Many instances of corrupt practice and tax evasion occur with hundreds of people knowing about it. But the victims become hostages of the wrong-doer for many reasons and do not squeal. For instance, visualize a college or university charging under-the-table-fees of Rs 15 Lakhs (roughly US $ 30,000) for admitting students who cannot honestly compete with other applicants on merit. This is illegal on two grounds: it is illegal for educational institutions to demand and accept such payments; secondly, it generates wealth on which income tax has been evaded. It becomes the so-called black money. Thousands of students pay such “fees” every year. However, they are too scared to do anything about it before admission which they desire so strongly. After admission, they do not wish to expose their college or university and endanger their own education. Similarly, practically every company or organization which cheats on tax has a number of employees who know about it. But the employees are too scared to blow the whistle. They may even get killed for doing something like that. Under these circumstances, the rare whistle-blower has to be encouraged, protected and supported.

I assume that there are a few vigilance organizations (V. O.) that wish to encourage whistle blowers, and that they themselves are not corrupt! We need to create an Internet based mechanism meeting the following requirements, to enable such an organization to work efficiently.

Desired characteristics of the proposed mechanism

a) Gives the whistle blower privacy – no one should know who he is till he decides to reveal himself
b) Gives the vigilance organization some way of separating credible tip-offs from spurious reports
c) Provides for a mechanism to prove that a claimant is actually the one who had sent a particular set of anonymous messages earlier

The provision in c) is meant to enable a whistle-blower to claim a reward when his tip-off is acted upon and proves to be beneficial to society.

I invite comments and suggestions on this proposal. Some of the technical possibilities are discussed in another blog I write www.newstudentresearch.blogspot.com

Srinivasan Ramani September 15, 2010

2 comments:

Srinivasan Ramani said...

I have had a discussion with a few colleagues about this. During those discussions I realized that there is one low-tech way to achieve the goals discussed above, but it is not legal! So, don't use that option, but invent a legal one by improving it!

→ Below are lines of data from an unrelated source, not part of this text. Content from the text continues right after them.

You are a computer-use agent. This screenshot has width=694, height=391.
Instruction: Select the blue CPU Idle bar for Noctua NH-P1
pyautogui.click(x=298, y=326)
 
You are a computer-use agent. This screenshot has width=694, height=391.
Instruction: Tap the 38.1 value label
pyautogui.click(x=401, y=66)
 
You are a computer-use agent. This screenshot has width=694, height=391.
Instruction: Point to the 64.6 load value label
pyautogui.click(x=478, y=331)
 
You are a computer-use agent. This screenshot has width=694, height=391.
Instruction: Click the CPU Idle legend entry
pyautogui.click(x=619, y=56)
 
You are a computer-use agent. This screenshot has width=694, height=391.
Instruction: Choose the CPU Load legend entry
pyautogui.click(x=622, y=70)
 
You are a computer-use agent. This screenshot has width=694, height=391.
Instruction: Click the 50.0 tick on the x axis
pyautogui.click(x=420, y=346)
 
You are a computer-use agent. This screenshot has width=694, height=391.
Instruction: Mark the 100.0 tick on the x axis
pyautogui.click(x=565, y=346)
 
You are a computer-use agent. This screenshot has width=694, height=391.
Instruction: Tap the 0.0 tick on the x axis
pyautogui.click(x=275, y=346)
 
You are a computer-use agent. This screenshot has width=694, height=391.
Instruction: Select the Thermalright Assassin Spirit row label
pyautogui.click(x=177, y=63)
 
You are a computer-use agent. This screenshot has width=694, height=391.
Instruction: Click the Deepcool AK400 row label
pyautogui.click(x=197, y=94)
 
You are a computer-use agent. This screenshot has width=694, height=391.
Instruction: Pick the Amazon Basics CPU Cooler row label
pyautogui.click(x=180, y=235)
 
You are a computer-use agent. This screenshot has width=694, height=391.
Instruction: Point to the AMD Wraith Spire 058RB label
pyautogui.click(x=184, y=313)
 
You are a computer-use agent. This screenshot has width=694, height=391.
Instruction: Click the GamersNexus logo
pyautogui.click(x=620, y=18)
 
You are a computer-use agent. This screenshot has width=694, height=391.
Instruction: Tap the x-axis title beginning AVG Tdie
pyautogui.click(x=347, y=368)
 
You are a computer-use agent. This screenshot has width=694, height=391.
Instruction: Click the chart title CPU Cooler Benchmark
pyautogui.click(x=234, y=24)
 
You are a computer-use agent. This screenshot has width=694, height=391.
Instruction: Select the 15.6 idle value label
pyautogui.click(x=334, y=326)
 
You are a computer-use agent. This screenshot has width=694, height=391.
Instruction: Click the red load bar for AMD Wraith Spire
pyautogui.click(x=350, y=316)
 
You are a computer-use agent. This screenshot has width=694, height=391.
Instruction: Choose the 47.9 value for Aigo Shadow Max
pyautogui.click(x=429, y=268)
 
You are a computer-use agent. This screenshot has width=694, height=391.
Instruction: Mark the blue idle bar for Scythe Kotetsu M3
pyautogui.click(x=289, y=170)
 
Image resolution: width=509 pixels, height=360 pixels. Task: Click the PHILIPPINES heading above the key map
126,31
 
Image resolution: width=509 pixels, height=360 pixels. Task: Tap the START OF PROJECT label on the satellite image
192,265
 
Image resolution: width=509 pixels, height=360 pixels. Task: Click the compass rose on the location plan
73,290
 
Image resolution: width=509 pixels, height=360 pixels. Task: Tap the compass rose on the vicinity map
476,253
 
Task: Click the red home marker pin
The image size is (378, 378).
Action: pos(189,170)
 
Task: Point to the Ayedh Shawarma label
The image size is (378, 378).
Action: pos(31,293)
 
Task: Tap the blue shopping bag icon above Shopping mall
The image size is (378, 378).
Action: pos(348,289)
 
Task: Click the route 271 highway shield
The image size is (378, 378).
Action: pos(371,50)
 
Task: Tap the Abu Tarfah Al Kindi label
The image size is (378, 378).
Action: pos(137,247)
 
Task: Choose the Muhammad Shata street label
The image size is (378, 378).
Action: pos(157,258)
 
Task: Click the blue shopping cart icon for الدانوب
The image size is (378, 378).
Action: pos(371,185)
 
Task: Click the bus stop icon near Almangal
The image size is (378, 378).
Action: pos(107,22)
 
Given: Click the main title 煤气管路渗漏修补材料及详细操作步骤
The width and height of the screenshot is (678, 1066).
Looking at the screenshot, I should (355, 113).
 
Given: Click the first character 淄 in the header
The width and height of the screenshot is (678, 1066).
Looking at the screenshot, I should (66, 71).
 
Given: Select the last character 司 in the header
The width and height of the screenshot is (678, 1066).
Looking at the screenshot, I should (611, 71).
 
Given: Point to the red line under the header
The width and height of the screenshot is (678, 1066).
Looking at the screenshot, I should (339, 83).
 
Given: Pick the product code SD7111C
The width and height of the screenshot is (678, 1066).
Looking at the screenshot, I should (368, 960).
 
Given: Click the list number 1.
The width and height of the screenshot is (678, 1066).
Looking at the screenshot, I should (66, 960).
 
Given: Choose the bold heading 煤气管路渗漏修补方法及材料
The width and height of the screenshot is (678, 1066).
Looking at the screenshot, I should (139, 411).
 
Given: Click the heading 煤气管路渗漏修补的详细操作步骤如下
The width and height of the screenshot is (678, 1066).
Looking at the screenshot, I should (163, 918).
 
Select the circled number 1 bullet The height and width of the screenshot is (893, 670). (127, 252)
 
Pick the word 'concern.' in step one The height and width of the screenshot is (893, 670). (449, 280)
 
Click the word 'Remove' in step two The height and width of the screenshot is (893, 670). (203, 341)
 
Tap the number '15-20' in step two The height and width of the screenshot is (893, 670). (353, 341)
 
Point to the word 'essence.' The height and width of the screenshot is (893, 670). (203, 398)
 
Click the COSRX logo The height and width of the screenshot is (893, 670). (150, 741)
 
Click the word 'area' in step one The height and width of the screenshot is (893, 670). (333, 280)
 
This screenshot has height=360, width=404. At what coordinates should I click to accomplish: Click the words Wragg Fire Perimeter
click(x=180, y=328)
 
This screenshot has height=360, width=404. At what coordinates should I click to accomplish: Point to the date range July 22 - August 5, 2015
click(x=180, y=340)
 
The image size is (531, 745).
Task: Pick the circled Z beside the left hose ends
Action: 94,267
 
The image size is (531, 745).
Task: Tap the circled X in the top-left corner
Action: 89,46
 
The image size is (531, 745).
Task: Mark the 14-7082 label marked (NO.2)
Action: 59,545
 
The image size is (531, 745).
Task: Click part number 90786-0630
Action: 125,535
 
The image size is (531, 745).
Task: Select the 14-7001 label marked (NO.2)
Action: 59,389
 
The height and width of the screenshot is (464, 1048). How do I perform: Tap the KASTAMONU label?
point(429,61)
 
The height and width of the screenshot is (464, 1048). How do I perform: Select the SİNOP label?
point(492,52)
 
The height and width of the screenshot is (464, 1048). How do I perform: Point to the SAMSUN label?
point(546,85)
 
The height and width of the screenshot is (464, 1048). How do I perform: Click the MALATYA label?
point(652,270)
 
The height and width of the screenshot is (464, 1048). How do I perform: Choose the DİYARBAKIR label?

The requirement is for a an almost impossible to forge item of paper with a unique serial number on it. You tear this paper item cutting through the serial number. Keep one part with yourself and paste the other on the anonymous written communication you wish to send. Later, when you wish to claim credit for the whistle blowing, or to claim a reward you may be entitled to, just produce the other half of the paper item.
Unfortuantely, the paper item that meets the requirements is a currency note; and, it is illegal to tear up currency notes. So, look for it - there must be some other paper item meeting that requirement.

Ramani

Srinivasan Ramani said...

Yet another solution - a more practical one! Photocopy a part of a currency note on a blank sheet of paper and write your anonymous complaint on this sheet of paper. If you ever wish to claim credit for the complaint, produce the currency note. I believe that there is no illegality in this!
This solution works if the authorities who handle the complaint are trustworthy.